L’électricité produite par cette future centrale sera injectée dans le réseau de la STEG, remplaçant une partie de l’électricité d’origine fossile et permettant de réduire les émissions de gaz à effet de serre.

Selon les informations communiquées par l’ambassade du Japon, ce projet devrait permettre de réduire les émissions de gaz à effet de serre d’environ 82 656 tonnes de CO₂ par an.

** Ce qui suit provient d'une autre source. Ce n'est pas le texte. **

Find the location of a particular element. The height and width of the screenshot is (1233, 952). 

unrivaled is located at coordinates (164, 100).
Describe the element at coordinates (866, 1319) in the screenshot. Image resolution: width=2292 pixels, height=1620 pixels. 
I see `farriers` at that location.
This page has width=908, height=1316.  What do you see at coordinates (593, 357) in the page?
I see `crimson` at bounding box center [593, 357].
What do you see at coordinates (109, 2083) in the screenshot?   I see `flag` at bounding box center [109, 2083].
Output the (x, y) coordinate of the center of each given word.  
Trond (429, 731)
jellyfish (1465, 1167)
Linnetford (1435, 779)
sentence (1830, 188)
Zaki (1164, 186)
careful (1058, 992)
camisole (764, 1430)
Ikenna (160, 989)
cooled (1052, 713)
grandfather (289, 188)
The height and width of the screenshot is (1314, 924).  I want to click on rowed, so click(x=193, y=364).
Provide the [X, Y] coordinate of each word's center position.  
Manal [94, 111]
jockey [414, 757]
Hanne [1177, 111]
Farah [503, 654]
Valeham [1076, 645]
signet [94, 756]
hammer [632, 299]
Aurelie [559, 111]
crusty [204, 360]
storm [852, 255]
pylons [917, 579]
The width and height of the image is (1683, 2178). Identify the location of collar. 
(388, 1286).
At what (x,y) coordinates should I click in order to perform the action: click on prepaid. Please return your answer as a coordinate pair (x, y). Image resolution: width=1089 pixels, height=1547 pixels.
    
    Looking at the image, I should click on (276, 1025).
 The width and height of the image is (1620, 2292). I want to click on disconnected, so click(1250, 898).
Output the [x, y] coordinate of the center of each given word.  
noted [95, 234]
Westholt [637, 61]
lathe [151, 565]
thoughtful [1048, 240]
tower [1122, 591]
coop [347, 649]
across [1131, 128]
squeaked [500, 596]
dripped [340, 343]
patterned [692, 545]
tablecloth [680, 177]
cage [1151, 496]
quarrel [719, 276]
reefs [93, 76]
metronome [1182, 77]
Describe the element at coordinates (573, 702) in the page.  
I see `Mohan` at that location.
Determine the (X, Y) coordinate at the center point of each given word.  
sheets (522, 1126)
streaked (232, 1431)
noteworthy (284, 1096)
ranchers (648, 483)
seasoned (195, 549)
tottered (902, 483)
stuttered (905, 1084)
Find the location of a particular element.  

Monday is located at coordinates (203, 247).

Pour comprendre l’ordre de grandeur, ce volume correspond approximativement aux émissions annuelles de 18 000 à 20 000 voitures, à la consommation électrique de plusieurs dizaines de milliers de foyers, ou encore à l’équivalent de plus de 3 millions d’arbres absorbant du CO₂ pendant un an.

Il s’agit du quatrième projet approuvé en Tunisie dans le cadre du MCC, après deux projets photovoltaïques à Sidi Bouzid et un autre à Tozeur.

Soutenir la transition énergétique

Ces projets s’inscrivent dans les efforts visant à renforcer la production d’énergies renouvelables en Tunisie et à soutenir la transition énergétique du pays.

Le Japon est par ailleurs un partenaire de longue date de la Tunisie dans le secteur de l’énergie. Des entreprises japonaises ont notamment participé à la réalisation des centrales électriques de Radès.

Selon l’ambassade du Japon, ces initiatives illustrent la coopération entre les deux pays dans les domaines de la transition énergétique, du climat et du développement durable.